Alemanha e Argélia fizeram um grande jogo, um dos melhores desta Copa do Mundo. Os argelinos mostraram que conseguem encarar um time como a Alemanha, que eu ainda acho favorita ao título, de igual para igual, defendendo bem, buscando sempre o ataque, ainda que conscientes de suas limitações. Os alemães mostraram maturidade, conhecimento do próprio time, calma e também buscaram sempre o ataque, mesmo depois de fazer o primeiro gol já na prorrogação. Quem não viu, perdeu.

Eu não sei se a Alemanha esperava encontrar um osso tão duro de roer como a Argélia. Parece que não, porque no primeiro tempo dá até para dizer que os africanos dominaram o jogo, assustando os europeus em vários momentos com um futebol veloz e envolvente, de quem sabia exatamente quem estava enfrentando e o que estava fazendo. Mas no segundo tempo o técnico alemão mexeu no time de forma perfeita para reequilibrar as ações e continuar buscando o gol, bem diferente dos técnicos do Chile e do México, por exemplo, que em determinado momento pararam de jogar e deixaram o tempo passar, para ver o que acontecia.

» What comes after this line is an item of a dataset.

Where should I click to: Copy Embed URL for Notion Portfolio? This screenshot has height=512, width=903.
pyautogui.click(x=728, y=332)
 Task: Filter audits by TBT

A Alemanha cresceu no jogo, ficou mais rápida e jogava melhor, mas o gol não saía por três razões básicas: a) bom posicionamento da defesa argelina; b) o bom goleiro Rais; c) azar em alguns lances. A partida foi para a prorrogação, e foi aí que a coisa ficou quente de verdade: a Alemanha abriu o placar aos dois minutos, mas, ao contrário do que poderia se esperar, continuou atacando sem desistir, ciente de que o jogo não estava resolvido só com um a zero no placar, porque o adversário também não desistia. Tanto que, mesmo depois do segundo gol, no final do segundo tempo da prorrogação, a Argélia ainda conseguiu fazer o dela, diminuindo a diferença. Pena que não dava tempo para fazer mais nada.

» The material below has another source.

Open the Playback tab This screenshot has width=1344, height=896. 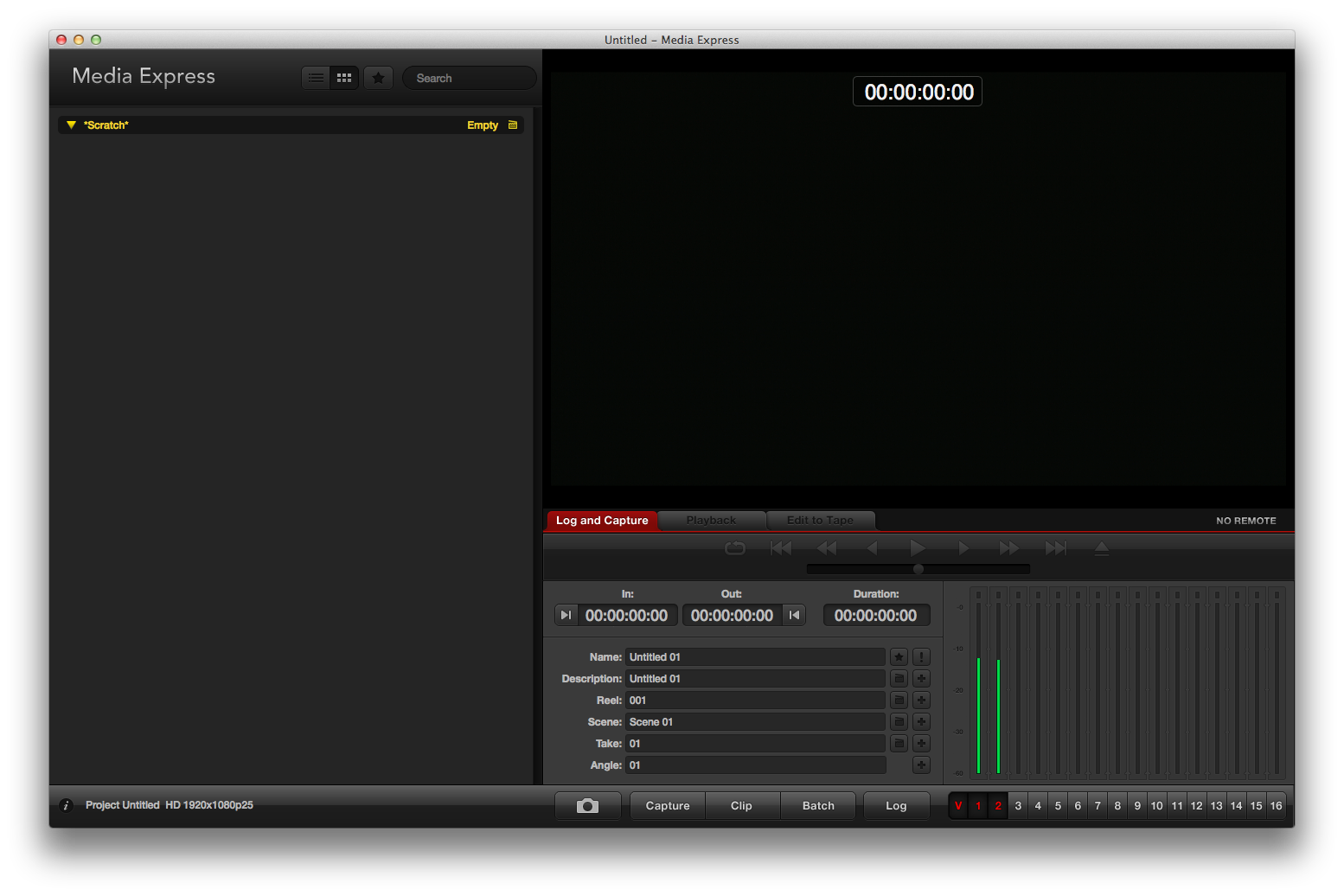711,521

Os dois times estão de parabéns pela partida. a Argélia caiu de pé, tendo feito um belo papel na Copa, e a Alemanha mostrou que entendeu que nesta Copa com um monte de viradas o jogo só termina quando acaba. O problema é que agora ela vai ter de se virar para recuperar os jogadores para o confronto de sexta, com a França, que, embora também tenha cortado um dobrado para derrotar a Nigéria em outra partida complicada, pelo menos conseguiu resolver a parada em noventa minutos.

2 comentários sobre “Dia 19: que dureza

  1. Esses times bons só me fazer ter mais medo pela nossa seleção. Ainda mais com uma parada com a que esse cara do R7 falou.

    http://esportes.r7.com/blogs/cosme-rimoli/o-fracasso-da-reuniao-entre-felipao-e-seus-jornalistas-de-confianca-expos-ainda-mais-seus-jogadores-mostrou-sua-falta-de-conviccao-tatica-levantou-suspeitas-sobre-a-fifa-varios-tiros-no-pe-01072014/

    O que me preocupa não é o que esse repórter falou, é o futebol ruim que a Seleção vem jogando.